Je m’installai en face de lui sur une chaise à roulettes. Sibersky, tendu comme un nerf de bœuf, préféra la position verticale.

« Il y a cinq mois, le sept mai plus précisément, vous avez commandé chez la société Radionics deux appareils stéréotaxiques, des tables et boîtes de contention, des… attendez, je sors mes notes… canules de collision, une chaise Ziegler et divers matériels aux noms tout aussi charmants, suite à une action menée par le FLA. Pourriez-vous nous en dire plus à ce sujet ?

— Le Front de Libération des Animaux… Les salauds… » Il mima un geste de basketteur, propulsant une boulette de papier à dix centimètres d’une corbeille, puis échangea avec mon lieutenant un regard qui aurait foudroyé un paratonnerre. « Ils sont intervenus dans la nuit du premier mai.
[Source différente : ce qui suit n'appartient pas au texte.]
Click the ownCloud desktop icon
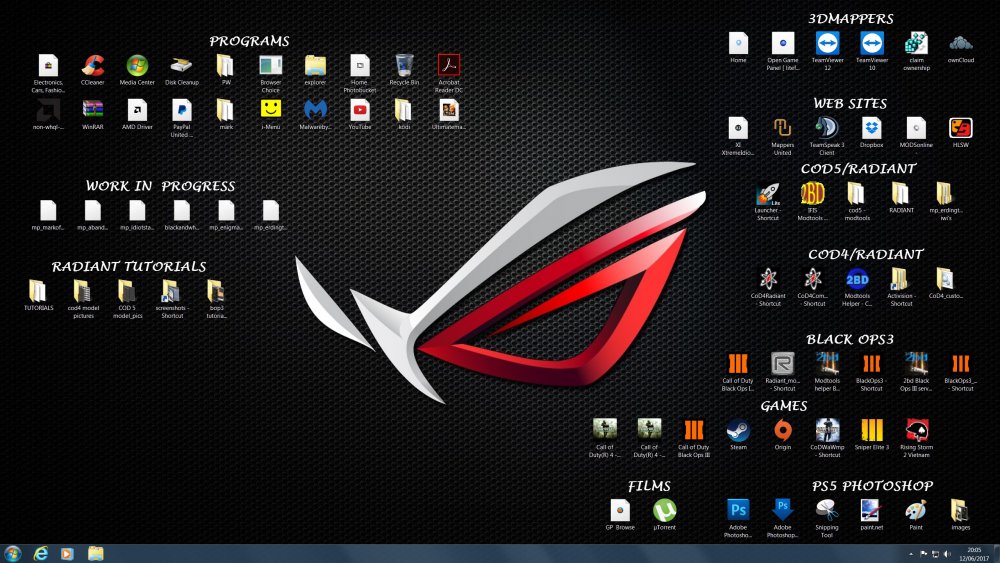This screenshot has width=1000, height=563. 960,44
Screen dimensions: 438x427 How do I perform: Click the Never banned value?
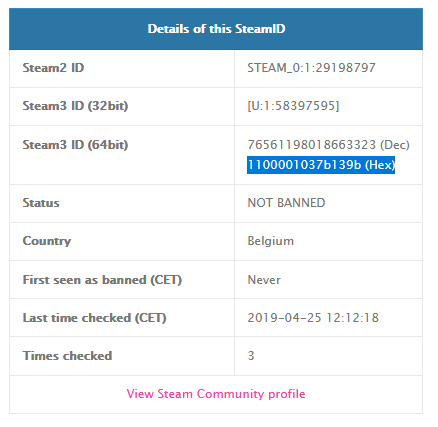[264, 280]
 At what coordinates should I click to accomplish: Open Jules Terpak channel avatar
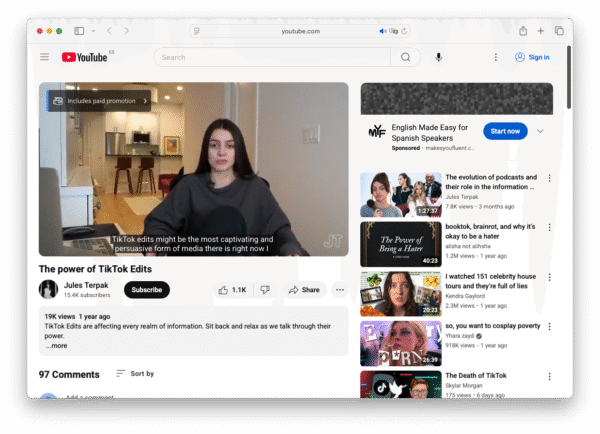(48, 290)
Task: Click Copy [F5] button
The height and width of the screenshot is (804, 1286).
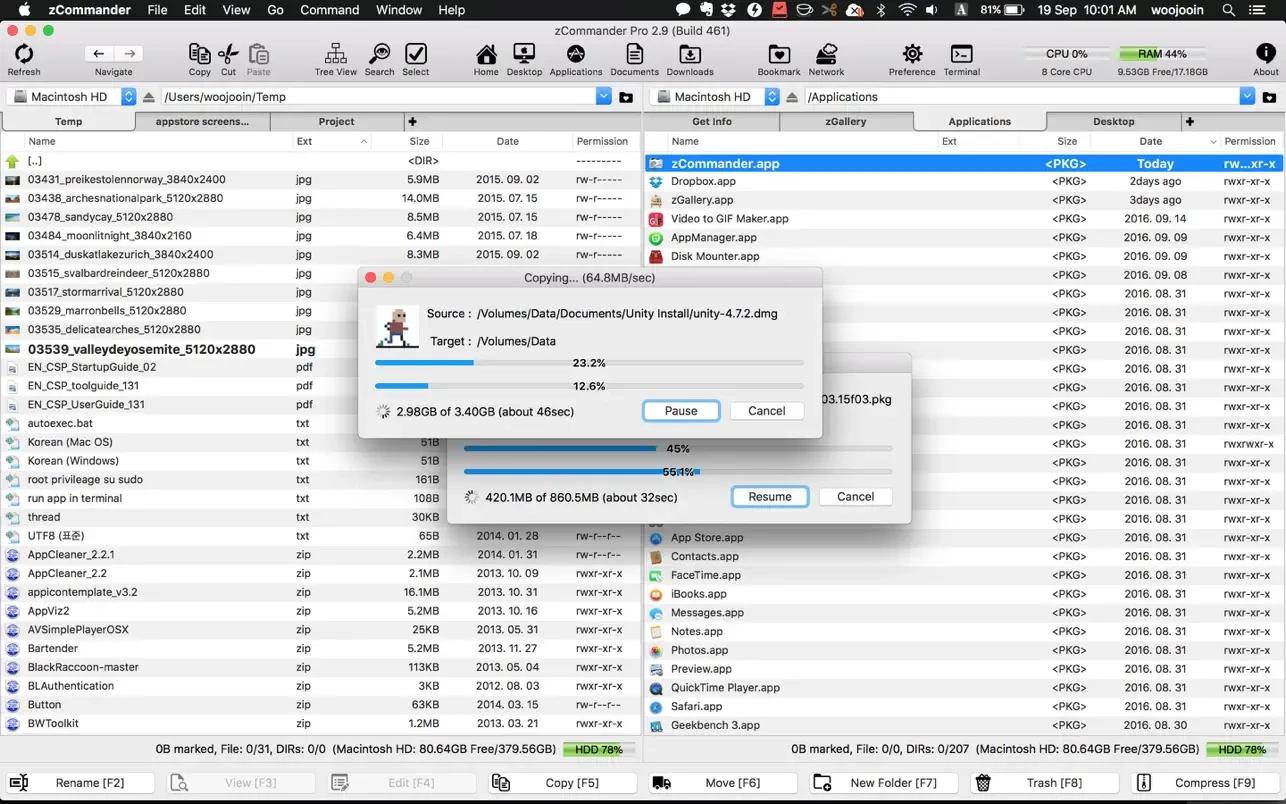Action: click(x=562, y=783)
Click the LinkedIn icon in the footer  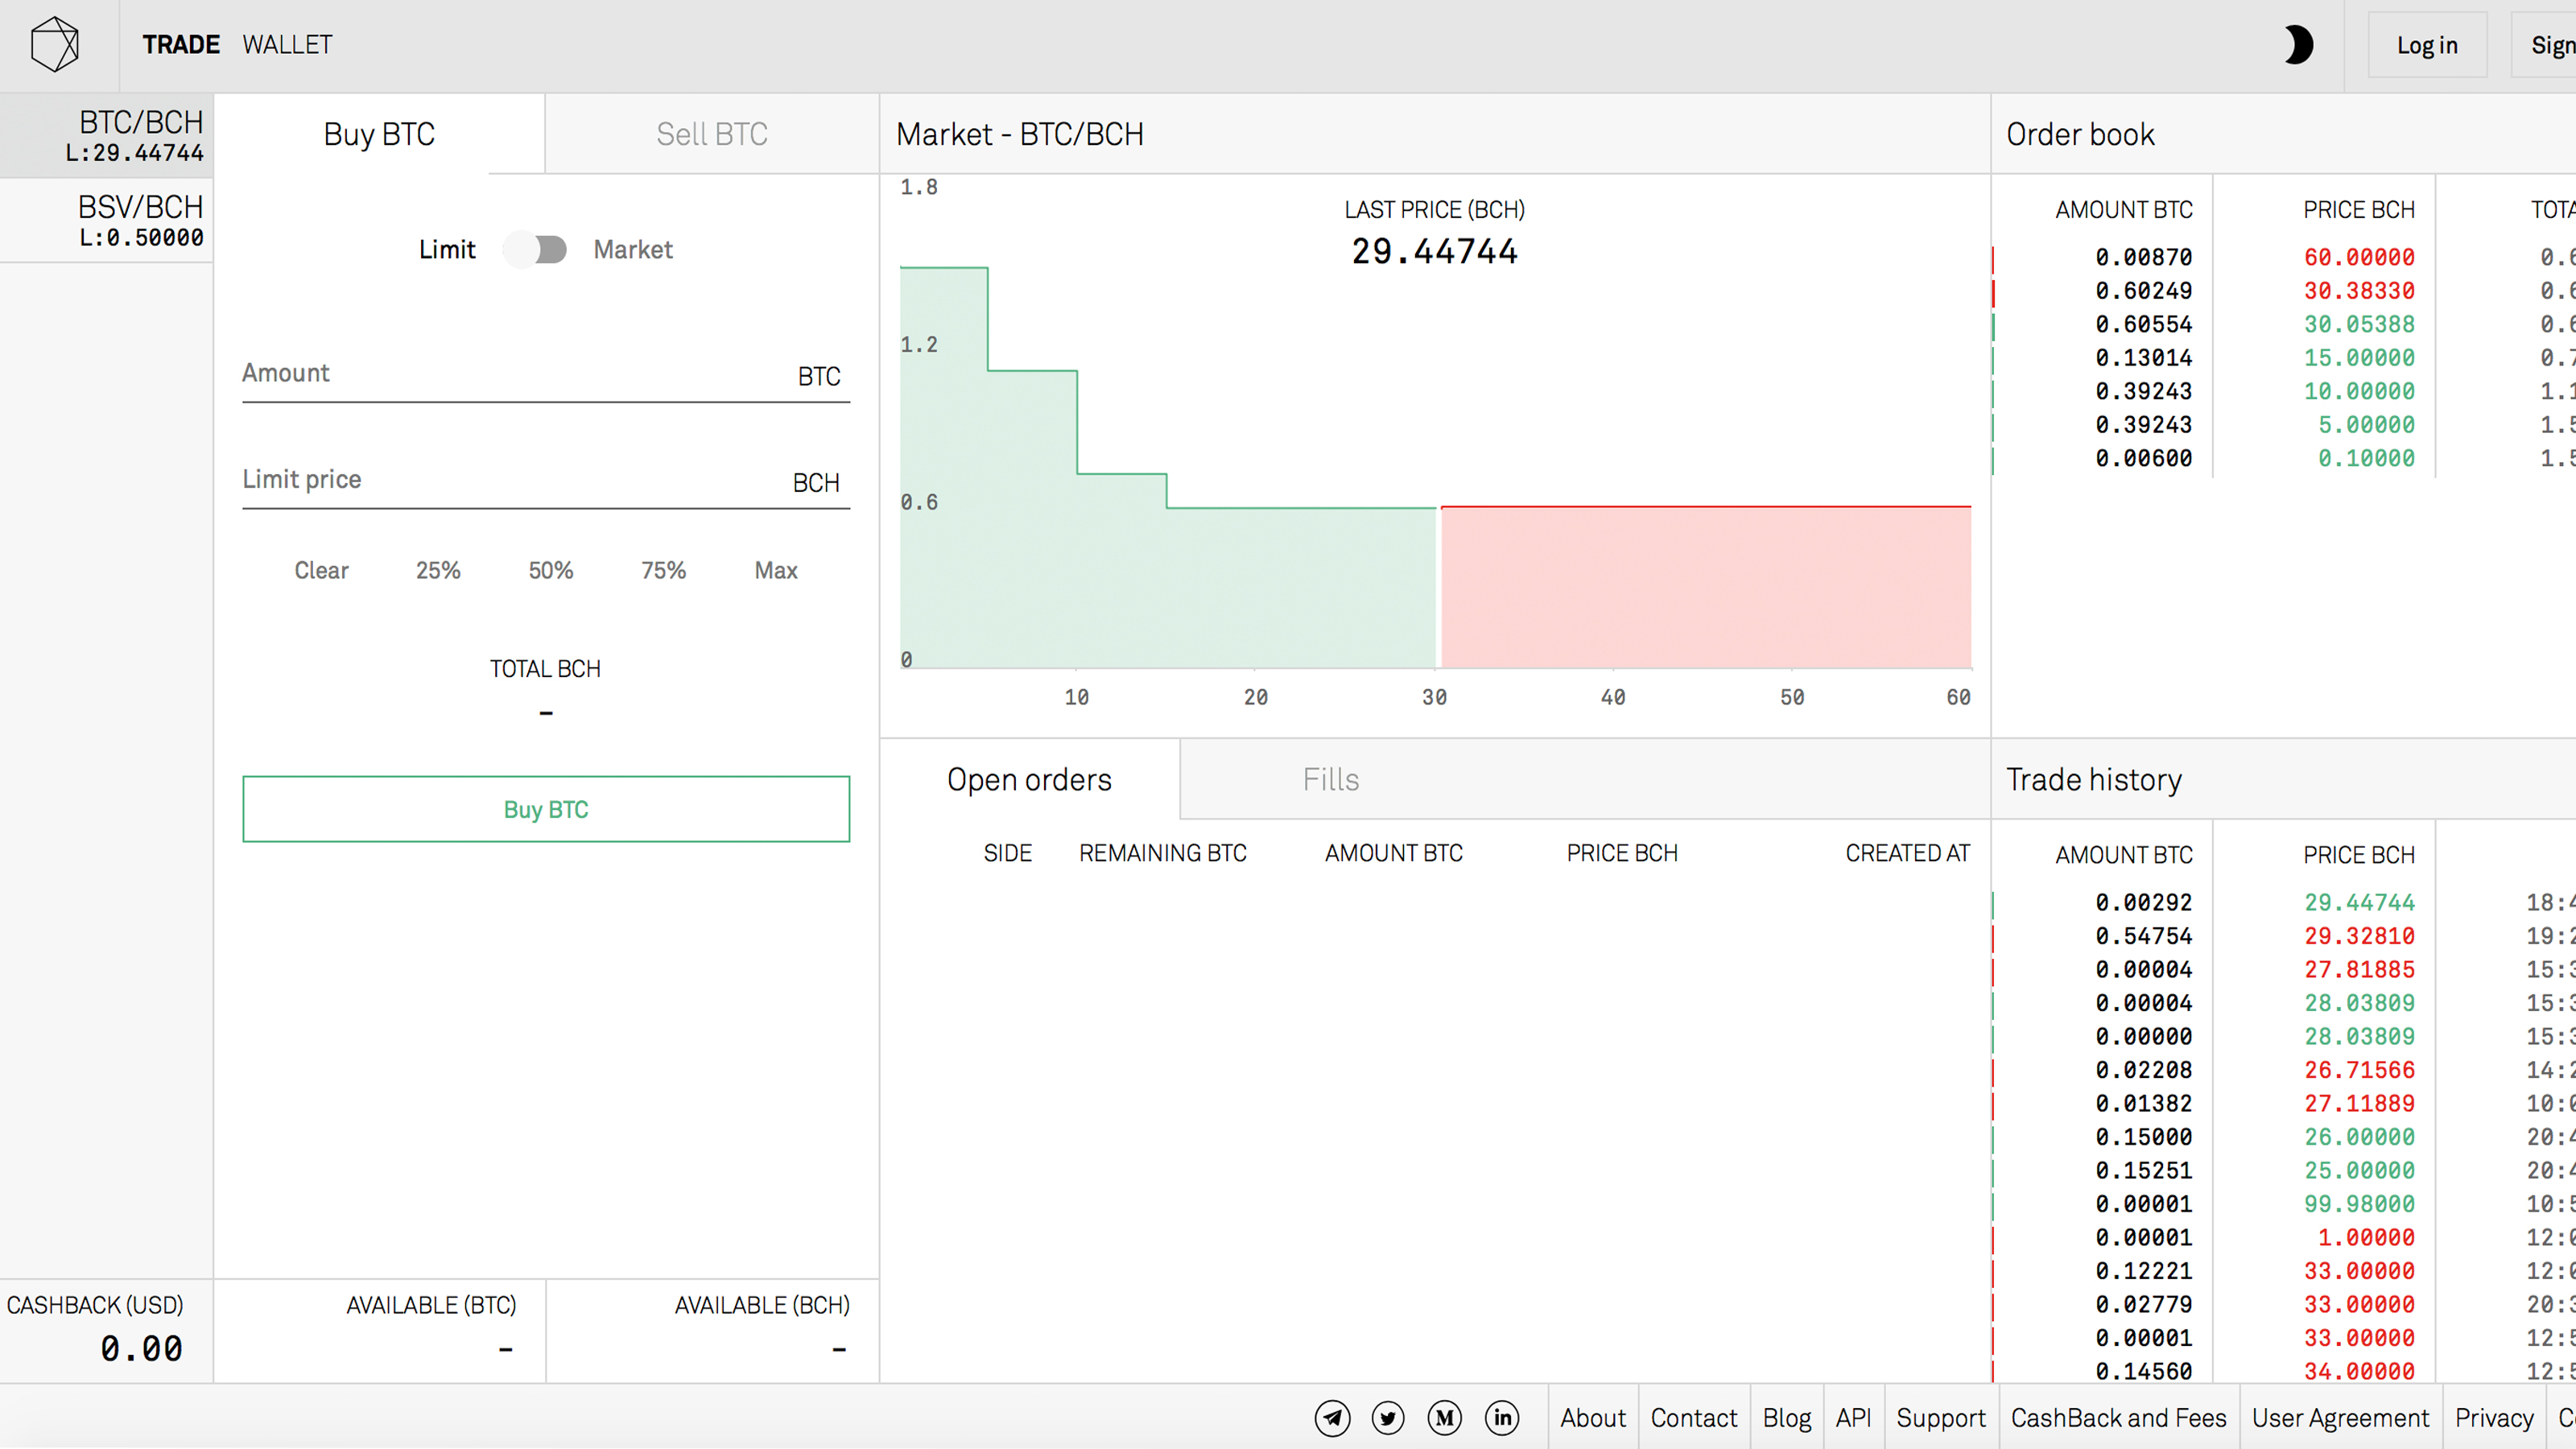click(1501, 1417)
Nous avons porté plainte pour vol et dégradation au commissariat de Vernon. Vous pourriez peut-être vous rapprocher d’eux ?

— Dites-nous-en un peu plus sur le FLA…

— Au départ, le mouvement est anglais ; il a fait son apparition en France voilà un an. Un commando antivivisection composé d’hommes peu violents mais organisés. Ne cherchez pas là-dedans des fous de guerre ou des adeptes de l’ultraviolence. La plupart d’entre eux ne mangent pas de viande, nagent avec les dauphins ou élèvent des animaux. Mais ces empoisonneurs nous pourrissent l’existence ! »

Les rayons du soleil entraient souillés par la large vitre fumée qui éventrait le mur ouest, tel un gigantesque pan d’observation. La vie lumineuse de l’extérieur semblait, elle aussi, refoulée aux portes de ce blockhaus, ne laissant place qu’à des dégradés de sombre sur des visages taciturnes.

« Ils vous ont donc volé tout ce matériel », repris-je.

« Non. Juste démoli, au point que nous ne pouvions quasiment plus l’utiliser. Vous savez, nos flacons supportent assez mal les coups de batte de base-ball. Seuls quelques instruments avaient disparu. »

Sibersky se décolla du mur du fond. « Quels instruments ? »

Le directeur tendit un regard de vipère en direction du lieutenant. Les deux hommes s’étripaient des yeux. Le nazi répondit : « Un appareil stéréotaxique et du petit matériel, des scies électriques, des bandages, des pansements, des antiseptiques, des anesthésiques, notamment de la kétamine… »

Le lieutenant me pressa l’épaule. Je perçus le poids de la crispation à l’extrémité de ses doigts. Le directeur se dirigea vers la baie et toisa le ciel rendu sépia par le teint de la vitre. Sa main s’ouvrait et se fermait dans son dos comme un cœur battant. Je constatai à voix haute : « Quelque chose semble vous troubler, monsieur le directeur…

— Savez-vous que les assurances nous obligent à filmer de jour comme de nuit les laboratoires ? Nous sommes tenus de garder les cassettes un an et six mois, après quoi nous avons l’autorisation de les effacer ou les détruire.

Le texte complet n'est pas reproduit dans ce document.